# Job
Reproduce the rows verbatim from their beginning through the line containing "memory-pool-total: 717MB total", inclusive, omitting the pictures.

# Extracted information

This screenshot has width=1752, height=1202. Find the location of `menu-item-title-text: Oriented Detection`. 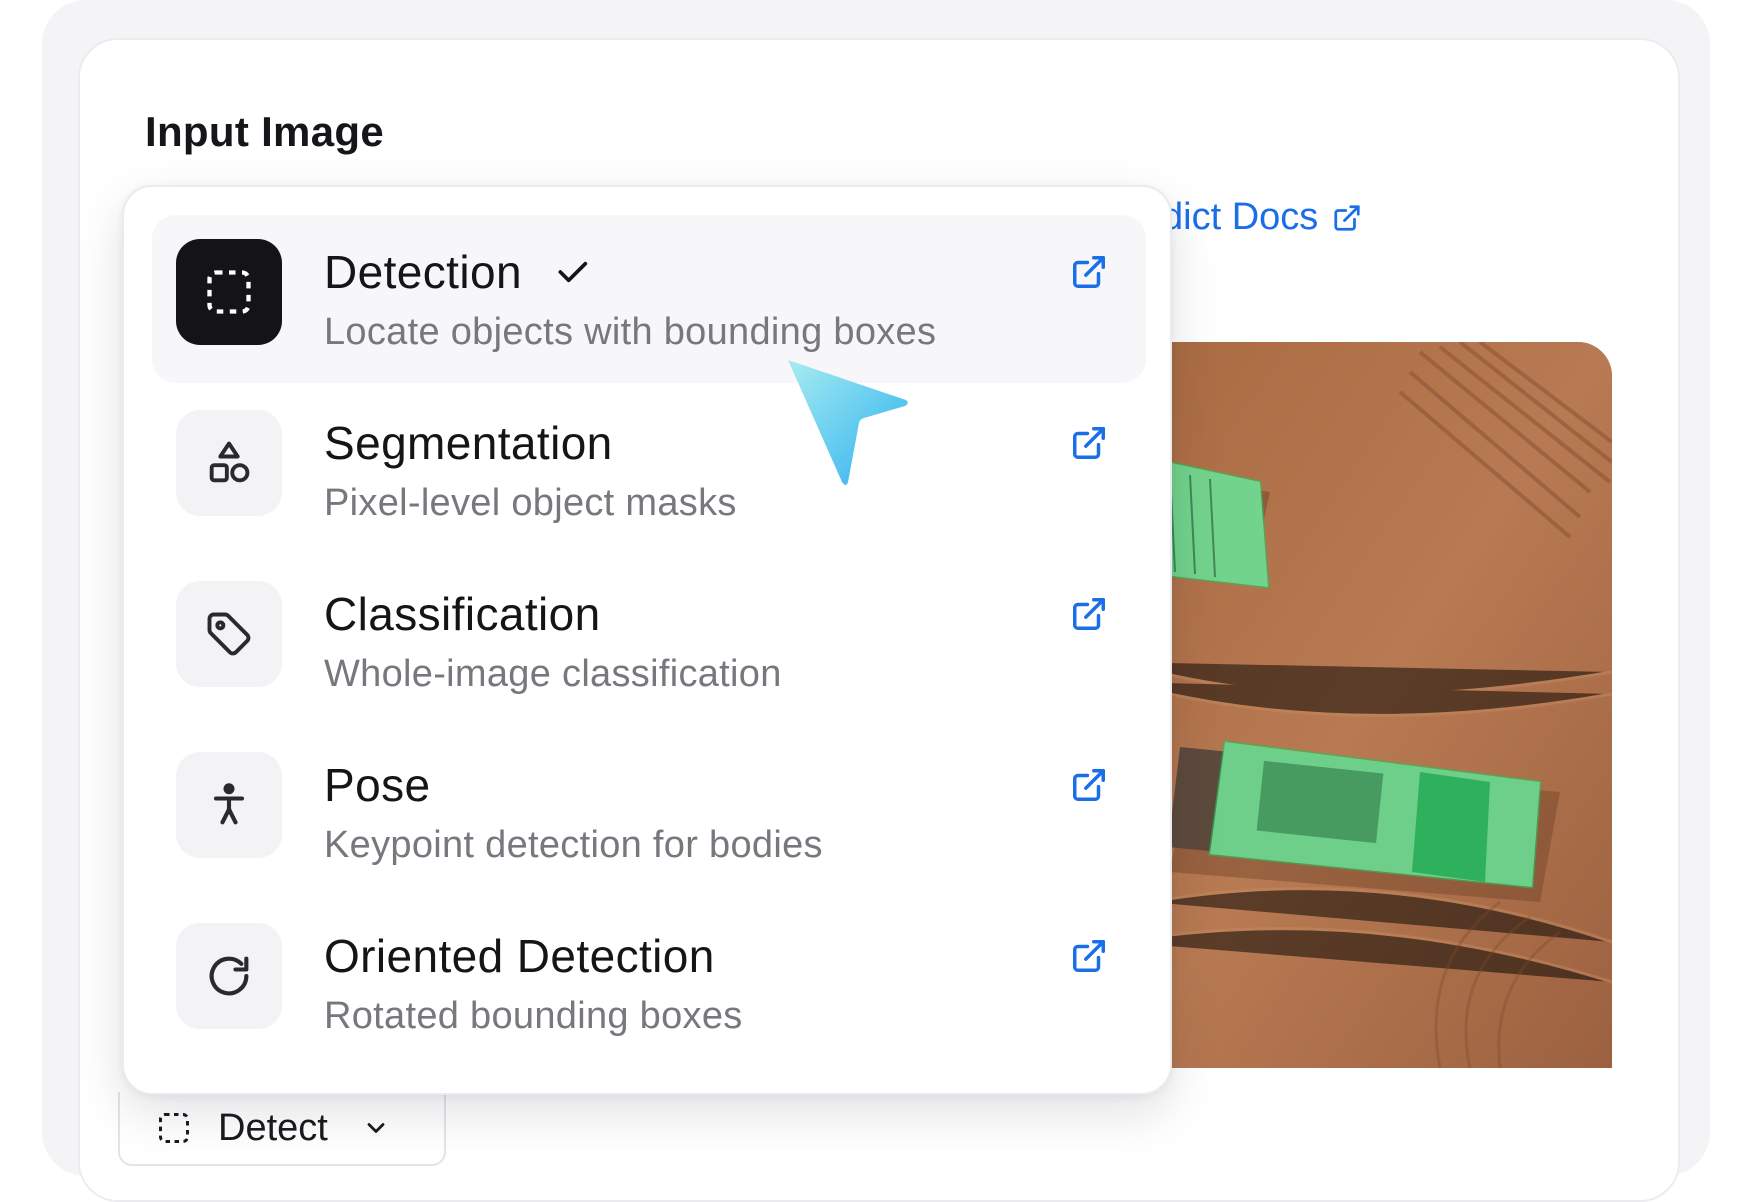

menu-item-title-text: Oriented Detection is located at coordinates (520, 956).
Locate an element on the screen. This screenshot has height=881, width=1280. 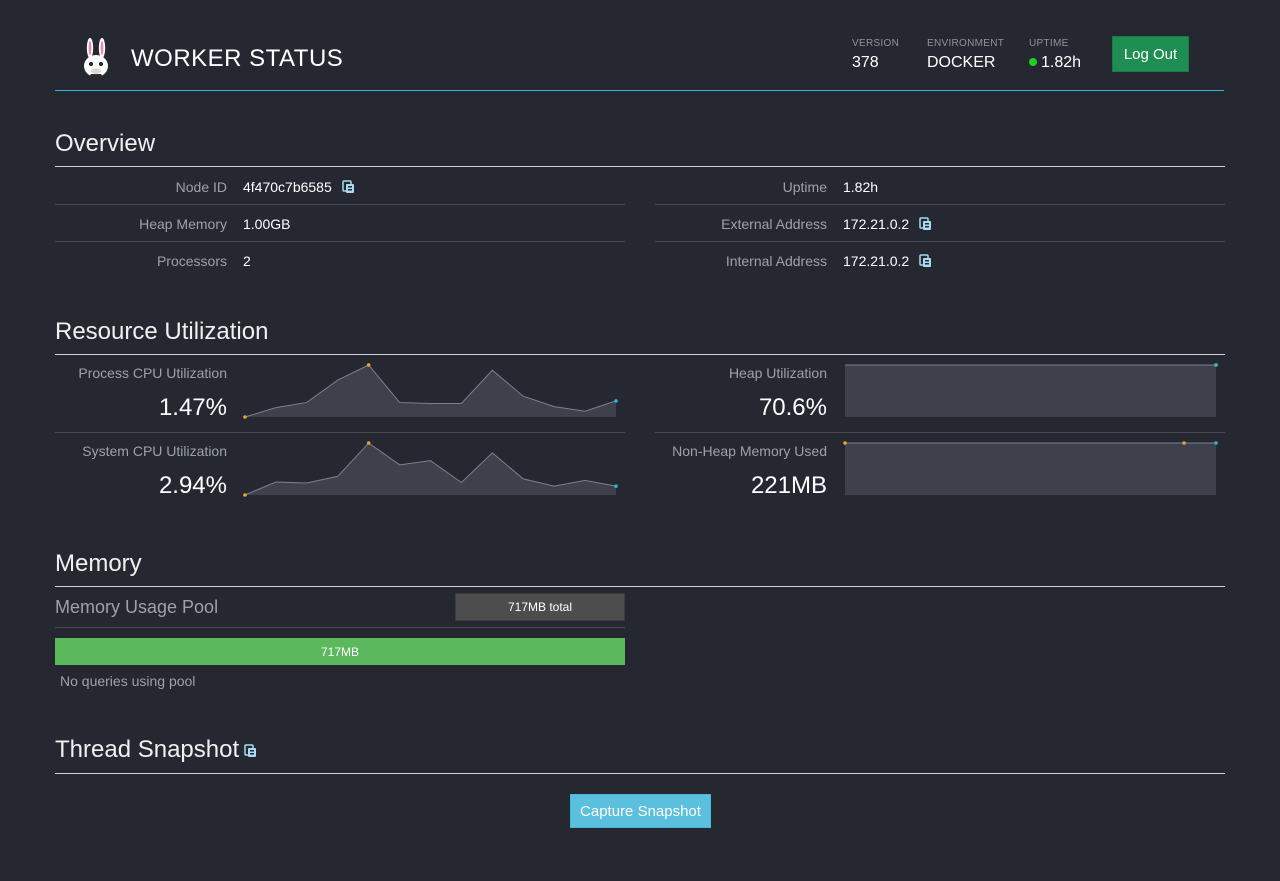
memory-pool-total: 717MB total is located at coordinates (540, 607).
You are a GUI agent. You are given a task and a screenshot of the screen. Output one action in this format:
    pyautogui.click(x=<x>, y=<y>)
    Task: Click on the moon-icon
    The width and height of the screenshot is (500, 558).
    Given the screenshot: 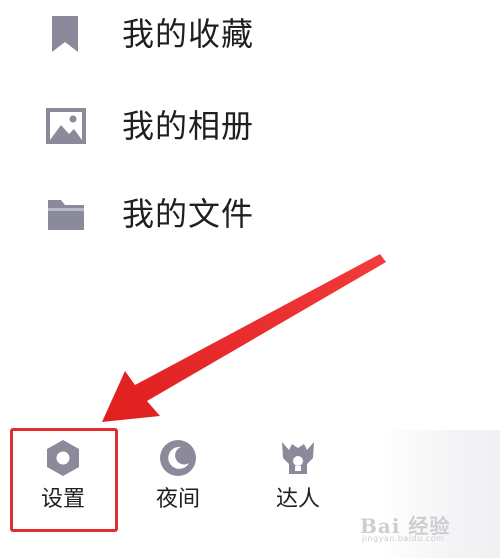 What is the action you would take?
    pyautogui.click(x=178, y=458)
    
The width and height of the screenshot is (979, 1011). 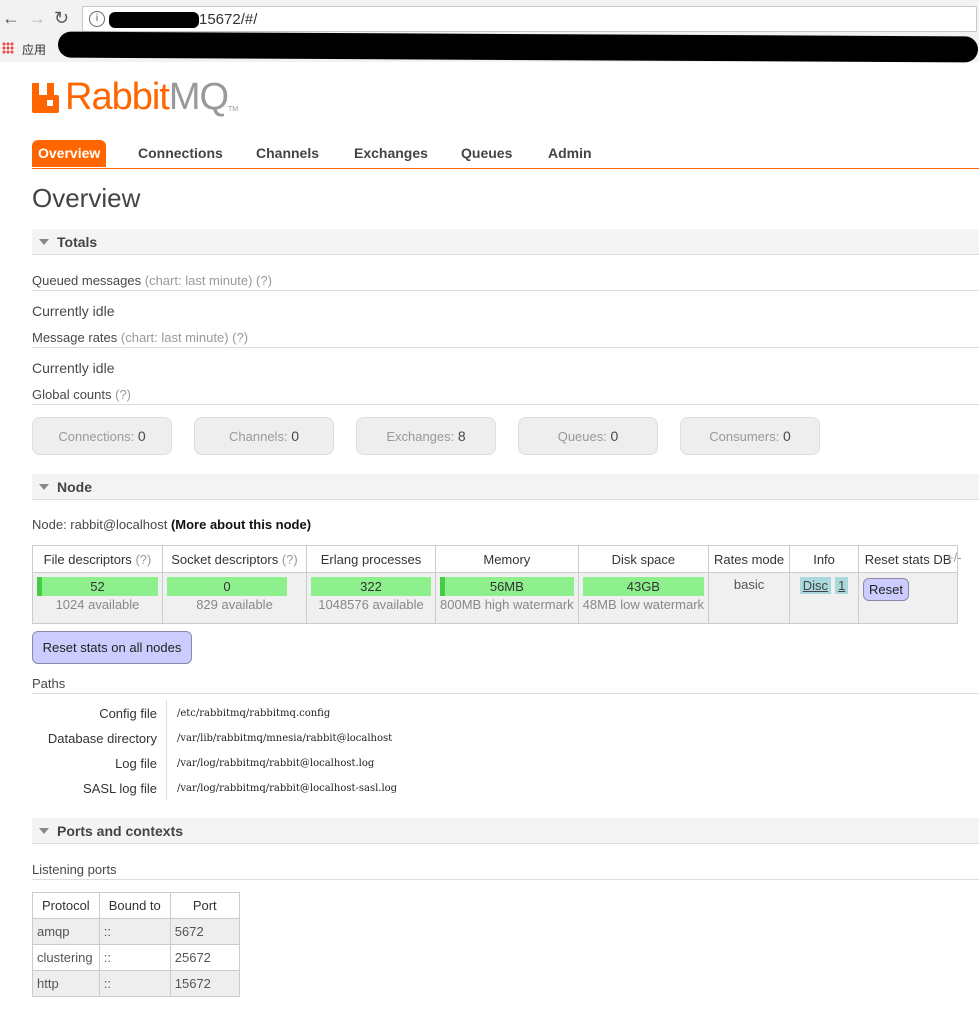 What do you see at coordinates (750, 436) in the screenshot?
I see `count-consumers-button: Consumers: 0` at bounding box center [750, 436].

# Written reply
This screenshot has width=1752, height=1202. Find the location of `menu-item-title-text: Oriented Detection`. 

menu-item-title-text: Oriented Detection is located at coordinates (520, 956).
Locate an element on the screen. This screenshot has height=881, width=1280. 
memory-pool-total: 717MB total is located at coordinates (540, 607).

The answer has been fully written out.